§ **PROVIDED MATERIAL**
##############################

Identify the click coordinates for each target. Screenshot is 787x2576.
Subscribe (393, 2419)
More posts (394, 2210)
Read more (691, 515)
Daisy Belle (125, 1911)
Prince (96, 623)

##############################

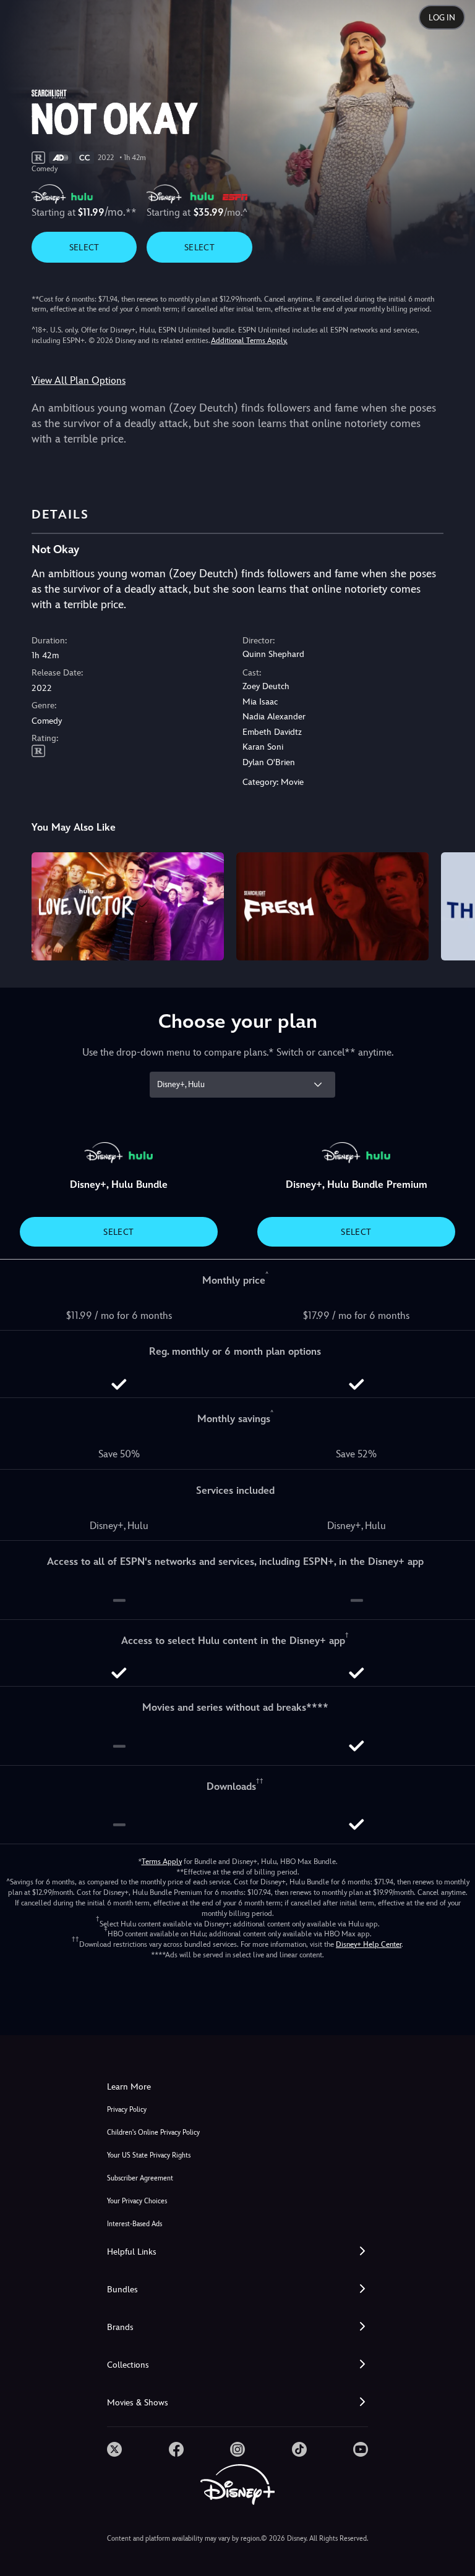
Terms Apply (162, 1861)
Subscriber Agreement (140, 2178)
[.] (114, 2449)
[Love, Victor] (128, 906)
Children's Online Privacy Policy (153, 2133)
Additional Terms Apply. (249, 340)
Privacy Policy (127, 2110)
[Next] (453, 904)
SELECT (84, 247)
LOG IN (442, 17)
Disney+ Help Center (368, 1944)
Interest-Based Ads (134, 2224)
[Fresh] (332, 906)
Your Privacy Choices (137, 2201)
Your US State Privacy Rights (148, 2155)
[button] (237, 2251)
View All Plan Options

##############################

§ **EXERCISE BRIEF**
To answer, copy each line from the material above that has the word "Policy".

§ **OUTPUT OF THE EXERCISE**
Children's Online Privacy Policy (153, 2133)
Privacy Policy (127, 2110)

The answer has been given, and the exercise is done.